PART 2016 MASTECTOMIES : Sections Listing

TITLE 50: INSURANCE
CHAPTER I: DEPARTMENT OF INSURANCE
SUBCHAPTER z: ACCIDENT AND HEALTH INSURANCE
PART 2016 MASTECTOMIES


AUTHORITY: Implementing Section 356g and authorized by Section 401 of the Illinois Insurance Code [215 ILCS 5/356g and 401].

SOURCE: Emergency rules adopted at 26 Ill. Reg. 5142, effective March 25, 2002 for a maximum of 150 days; adopted at 26 Ill. Reg. 13084, effective August 19, 2002.

 

Section 2016.10  Purpose

 

To establish minimum benefit standards and guidelines for enforcement related to mastectomy coverage.

 

Section 2016.20  Applicability and Scope

 

This Part, incorporating requirements established by the Federal Women's Health and Cancer Rights Act of 1998 (WHCRA) (42 USC 300gg-6, 300gg-52, incorporating 29 USC 1185(b)) shall apply to all individual and group accident and health insurance policies, contracts, or certificates of insurance.

 

Section 2016.30  Required Coverage for Reconstructive Surgery Following Mastectomies

 

Every policy, contract, or certificate of group or individual insurance that provides medical and surgical benefits with respect to a mastectomy shall provide, in a case of an insured who is receiving benefits in connection with a mastectomy and who elects breast reconstruction in connection with such mastectomy, coverage in a manner determined in consultation with the attending physician and the patient for:

 

a)         Reconstruction for the breast on which the mastectomy has been performed;

 

b)         Surgery and reconstruction of the other breast to produce a symmetrical appearance; and

 

c)         Prostheses and physical complications for all stages of mastectomy, including lymphedemas.

 

Such coverage may be subject to annual deductibles and coinsurance provisions as may be deemed appropriate and as are consistent with those established for other benefits under the plan coverage.
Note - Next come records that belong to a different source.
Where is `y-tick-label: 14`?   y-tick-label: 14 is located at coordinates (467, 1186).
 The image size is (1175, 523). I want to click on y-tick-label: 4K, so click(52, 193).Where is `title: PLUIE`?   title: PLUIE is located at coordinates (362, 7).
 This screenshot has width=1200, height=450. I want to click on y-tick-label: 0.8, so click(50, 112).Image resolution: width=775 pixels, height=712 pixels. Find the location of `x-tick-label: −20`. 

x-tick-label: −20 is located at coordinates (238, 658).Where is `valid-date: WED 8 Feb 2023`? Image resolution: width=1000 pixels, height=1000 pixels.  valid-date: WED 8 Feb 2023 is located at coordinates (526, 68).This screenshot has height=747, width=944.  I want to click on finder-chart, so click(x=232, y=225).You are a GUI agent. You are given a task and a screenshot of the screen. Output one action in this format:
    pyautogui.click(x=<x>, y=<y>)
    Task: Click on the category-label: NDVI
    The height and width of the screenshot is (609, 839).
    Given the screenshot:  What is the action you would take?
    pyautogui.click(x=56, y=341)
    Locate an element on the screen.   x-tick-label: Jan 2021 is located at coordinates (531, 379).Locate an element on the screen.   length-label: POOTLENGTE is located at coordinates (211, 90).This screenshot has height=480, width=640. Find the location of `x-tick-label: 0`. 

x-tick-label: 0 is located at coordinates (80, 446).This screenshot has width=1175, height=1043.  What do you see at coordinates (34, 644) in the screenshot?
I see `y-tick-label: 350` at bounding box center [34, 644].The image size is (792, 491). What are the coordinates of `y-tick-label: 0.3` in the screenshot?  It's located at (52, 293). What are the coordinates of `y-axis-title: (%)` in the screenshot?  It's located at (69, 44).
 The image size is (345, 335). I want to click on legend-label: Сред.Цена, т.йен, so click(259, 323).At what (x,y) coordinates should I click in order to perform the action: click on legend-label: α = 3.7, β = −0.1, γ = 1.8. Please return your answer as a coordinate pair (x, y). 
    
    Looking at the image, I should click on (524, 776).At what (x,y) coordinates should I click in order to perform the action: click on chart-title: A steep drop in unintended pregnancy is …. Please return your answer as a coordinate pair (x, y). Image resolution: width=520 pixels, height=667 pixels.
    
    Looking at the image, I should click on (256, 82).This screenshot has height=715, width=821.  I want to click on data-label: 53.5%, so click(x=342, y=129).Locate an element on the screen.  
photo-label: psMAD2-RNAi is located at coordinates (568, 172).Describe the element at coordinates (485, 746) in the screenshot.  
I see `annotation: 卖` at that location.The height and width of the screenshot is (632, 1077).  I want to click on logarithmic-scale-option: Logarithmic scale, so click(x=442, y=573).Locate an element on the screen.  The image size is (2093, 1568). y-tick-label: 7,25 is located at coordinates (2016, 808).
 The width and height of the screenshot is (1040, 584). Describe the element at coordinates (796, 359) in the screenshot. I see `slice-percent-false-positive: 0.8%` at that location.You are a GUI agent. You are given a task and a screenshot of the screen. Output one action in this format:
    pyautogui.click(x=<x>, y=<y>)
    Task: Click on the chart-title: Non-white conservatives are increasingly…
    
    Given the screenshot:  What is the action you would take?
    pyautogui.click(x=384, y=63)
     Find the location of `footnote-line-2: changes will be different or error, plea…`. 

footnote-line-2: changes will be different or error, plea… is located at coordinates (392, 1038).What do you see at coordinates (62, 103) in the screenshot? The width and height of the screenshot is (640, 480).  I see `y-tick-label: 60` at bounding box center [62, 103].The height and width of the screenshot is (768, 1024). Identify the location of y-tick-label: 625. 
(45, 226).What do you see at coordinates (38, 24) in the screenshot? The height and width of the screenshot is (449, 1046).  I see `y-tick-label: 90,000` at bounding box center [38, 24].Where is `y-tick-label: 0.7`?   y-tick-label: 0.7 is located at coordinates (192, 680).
Written notice of the availability of coverage under this Part shall be delivered to the insured upon enrollment and annually thereafter.

 

Section 2016.40  Notice of Coverage

 

An insurer providing health insurance coverage shall provide notice to each insured under the plan regarding the coverage required by this Part.  Such notice shall be in writing and prominently positioned in any literature or correspondence made available or distributed by the insurer and shall be transmitted the earlier of:

 

a)         In the next mailing made by the insurer to the insured;

 

b)         As part of any yearly informational packet sent to the insured.

 

 

Section 2016.50  Prohibitions

 

An insurer offering individual or group health insurance may not:

 

a)         Deny to an insured eligibility, or continued eligibility, to enroll or to renew coverage under the terms of the plan solely for the purpose of avoiding the requirements of this Part; or

 

b)         Penalize or otherwise reduce or limit the reimbursement of an attending provider or provide incentives (monetary or otherwise) to an attending provider to induce the provider to provide care to an insured in a manner inconsistent with this Part.

 

 

Section 2016.60  Provider Reimbursement

 

Nothing in this Section shall be construed to prevent an insurer from negotiating the level and type of reimbursement with a provider for care provided in accordance with this Part.